##### Selected passage #####
American commercial aviation pioneer (1895–1969)

Eugene Luther Vidal (/vᵻˈdɑːl/; April 13, 1895 – February 20, 1969) was an American commercial aviation pioneer, New Deal official, inventor, and athlete. For eight years, from 1929 to 1937, he worked closely with Amelia Earhart in a number of aviation-related enterprises, and was President Franklin Roosevelt's top civil aviation director from 1933 to 1937.

In his obituary, Time noted: "Eugene Vidal, 73, pioneer promoter of civil aviation and father of author Gore Vidal; in Los Angeles, California. Vidal starred in football at West Point and competed in the decathlon in the Antwerp Olympic Games of 1920. He later taught aviation and coached football at the academy, resigning his commission in 1926 to become assistant general manager of Transcontinental Air Transport (later TWA)."
##### Extracted data #####
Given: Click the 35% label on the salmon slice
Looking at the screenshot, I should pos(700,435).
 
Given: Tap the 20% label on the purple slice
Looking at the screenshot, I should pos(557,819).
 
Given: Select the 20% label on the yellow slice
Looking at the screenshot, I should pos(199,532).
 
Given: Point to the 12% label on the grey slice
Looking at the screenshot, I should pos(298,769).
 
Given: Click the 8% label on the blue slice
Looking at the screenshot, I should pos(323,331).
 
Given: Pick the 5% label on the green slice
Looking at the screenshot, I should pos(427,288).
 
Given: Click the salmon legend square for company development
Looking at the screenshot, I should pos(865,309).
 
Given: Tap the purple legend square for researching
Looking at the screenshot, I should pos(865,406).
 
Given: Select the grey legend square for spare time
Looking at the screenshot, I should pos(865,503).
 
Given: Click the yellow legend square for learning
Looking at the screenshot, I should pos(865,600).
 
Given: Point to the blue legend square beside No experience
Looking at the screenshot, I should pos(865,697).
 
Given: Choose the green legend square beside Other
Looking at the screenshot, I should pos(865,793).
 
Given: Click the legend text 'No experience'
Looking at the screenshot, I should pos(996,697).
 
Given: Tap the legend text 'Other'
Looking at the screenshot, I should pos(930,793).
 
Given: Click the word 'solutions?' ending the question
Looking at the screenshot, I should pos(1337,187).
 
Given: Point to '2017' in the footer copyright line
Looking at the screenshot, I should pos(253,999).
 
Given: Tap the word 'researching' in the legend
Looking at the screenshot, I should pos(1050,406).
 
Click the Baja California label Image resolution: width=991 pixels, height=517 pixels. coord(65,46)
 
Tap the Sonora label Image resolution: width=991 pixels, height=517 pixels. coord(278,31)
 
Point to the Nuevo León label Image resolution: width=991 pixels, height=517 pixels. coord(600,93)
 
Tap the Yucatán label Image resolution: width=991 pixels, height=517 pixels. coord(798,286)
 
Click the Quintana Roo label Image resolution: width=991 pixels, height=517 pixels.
#####
* [To do]
(1) Transcribe the passage on Eugene Vidal, starting at "Eugene Luther Vidal" and ending at "1933 to 1937.".
(2) According to the passage on Eugene Vidal, in which event did he compete at the 1920 Antwerp Olympic Games?
(3) Resume the passage on Eugene Vidal's life and career from its last sentence.
The listing was taken from a separate source.

* [Solved problems]
(1)
Eugene Luther Vidal (/vᵻˈdɑːl/; April 13, 1895 – February 20, 1969) was an American commercial aviation pioneer, New Deal official, inventor, and athlete. For eight years, from 1929 to 1937, he worked closely with Amelia Earhart in a number of aviation-related enterprises, and was President Franklin Roosevelt's top civil aviation director from 1933 to 1937.

(2) The decathlon.

(3)
From September 1933 to March 1937 he was Director of the Bureau of Air Commerce (a predecessor of the Federal Aviation Administration) in Washington, where he organized and expanded the government's civil aeronautics program, including creation of the first air traffic control system. Later he served as a director and part owner of Northeast Airlines, and as aviation adviser to the Army Chief of Staff."

Vidal became one of the pioneers in the commercial aviation industry and was an executive for three airlines during the 1920s and 1930s which developed into TWA, Eastern Airlines, and Northeast Airlines. He was the father of author Gore Vidal.

==Early life==
Vidal was born in 1895 in Madison, South Dakota, the son of Margaret Ann (née Rewalt) and Felix Luther Vidal. He was the second eldest of five children. His paternal grandfather, Eugen Fidel Vidal, was born in Feldkirch, Austria, of Romansh descent, and his paternal grandmother, Emma Hartmann, was Swiss.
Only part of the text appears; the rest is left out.